I know that people are probably taking pictures and posting them all over Twitter and Tumblr. Then there are going to be articles and I'm just... I'm going to have a panic attack, or maybe just even a heart attack. Oh gosh.

"I've got to go Louis."

"What, why?" he asked in a whine.

"I just, I have to go. Don't question me."

"No, I'm not letting you leave until you tell me what's wrong."

"Look I just, I can't handle all of the things that are being said about us, about me. I already know my twitter is going to be blown up about us right now. And it's overwhelming me. People are telling me that I'm changing when in reality I'm not. I'm still the same me, but because I'm seen with you, people think I'm different. And I don't really think I can handle all of this pressure to be perfect when you're only just a friend. I mean, if we had more than that, then maybe I would put up with it, but we're just friends. And I'm sure you wouldn't even be interested in someone like me anyway, so what's the point. We should just say goodbye now. I'm sorry Louis." I said as I grabbed my drink and walked away from him.
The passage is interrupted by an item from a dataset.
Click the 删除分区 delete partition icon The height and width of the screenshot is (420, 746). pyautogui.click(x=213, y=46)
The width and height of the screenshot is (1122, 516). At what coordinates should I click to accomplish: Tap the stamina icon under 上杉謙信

I thought I was in the clear since I didn't hear him. It should have been liberating to know that I wouldn't have to deal with Louis and all the things that go along with knowing him.

As I reached my front door, I felt a hand yank on my arm.
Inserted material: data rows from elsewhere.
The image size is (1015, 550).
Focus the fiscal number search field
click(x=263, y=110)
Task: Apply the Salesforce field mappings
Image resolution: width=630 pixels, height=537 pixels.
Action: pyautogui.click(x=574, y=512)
"You can't be serious, Alice. You can't tell me that you never want to speak to me again. You and I both know that that would be a mistake. I can't go a day without thinking about you. And I'm not going to leave you alone. I can't leave you alone, even if I tried. I know I haven't even known you for long, but I think I might be falling in love with you. You don't treat me like I'm a pop star; you treat me like the normal person that I am. You see the real me, and ignore the things that are said about me. You may not like all the attention, but we could work to fix that. And really, all I'm saying is that I want you to be mine. I would like you to be my girlfriend. I want you, and I know you are probably going to say no but,"

At first, I was angry with him for coming after me and attracting all of the paps over here. They won't leave anytime soon. But soon after he said all that, I ignored everything else in the world. I didn't think about anything besides him; and at that moment, nothing mattered. I pulled him in closer to me and I kissed him. It was a perfect moment. And his lips felt great against mine.

"So I'm going to take that as a yes."

And I nodded saying "yes, Louis I will be your girlfriend."

And his smile at that moment was the most beautiful thing in the world. He looked amazing, and I just loved looking at him.

Now that I think back to it, I'm a bit glad that he came after me. Now, I will forever have this moment documented. I mean, don't get me wrong I still don't like any of the "perks" that come with knowing Louis, but my love for him is far greater than anything else. I would go to the moon and back for him.

And the thing is, I've learned that people are always going to be saying things about me changing, but as long as I know that I'm still me, I'm going to be fine. The only thing that has changed about me is my relationship status; and even then, it's like things didn't change much. I'm dating someone who soon became my best friend. He's everything I could ever ask for.